Venture Capital: Is a Liquidation Preference Acceptable?
The answer lies in the overall financing strategy for your company. I always tell my clients to work backwards from IPO/sale of the company (remember, if you are trying to finance yourself within the venture capital model, your business strategy has to steer to a liquidity event within 5-7 years). How much capital will you need to build product, customer channels and revenue?
Software companies typically need much less capital than fabless emiconductor plays (where the rule of thumb is $10 million to tape out one chip). You may need as many as 5-10 rounds before the company is sold, or $50 million ++ to reach that point. That's $50 million that will receive its return on capital in preference to anything you might receive as a common shareholder. And, if that invested money also had a participation right, it will also share in any proceeds distributed to common shareholders.
Very few Canadian startups have engineered acquisitions for more than $100 million, ever. Which means you need to consider now what a liquidation preference means for your stake in the company as a founder in the long term.

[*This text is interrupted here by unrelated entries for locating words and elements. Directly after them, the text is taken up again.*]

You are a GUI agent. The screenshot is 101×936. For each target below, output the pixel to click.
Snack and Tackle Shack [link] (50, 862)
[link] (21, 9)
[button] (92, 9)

Are you likely to negotiate away a liquidation preference? No, unless you have a very solid track record for successful startups. VCs must have a floor that will guarantee some minmum return on investment. The better approach is to start considering now how to structure compensation (and your future contributions ot the business) to mitigate against the impact of multiple liquidation preferences. Here, US startups - many of whom received punishing liquidation preferences as part of financing rounds done during the internet meltdown - provide great examples of how to adjust management compensation where there are multiple liquidation preferences.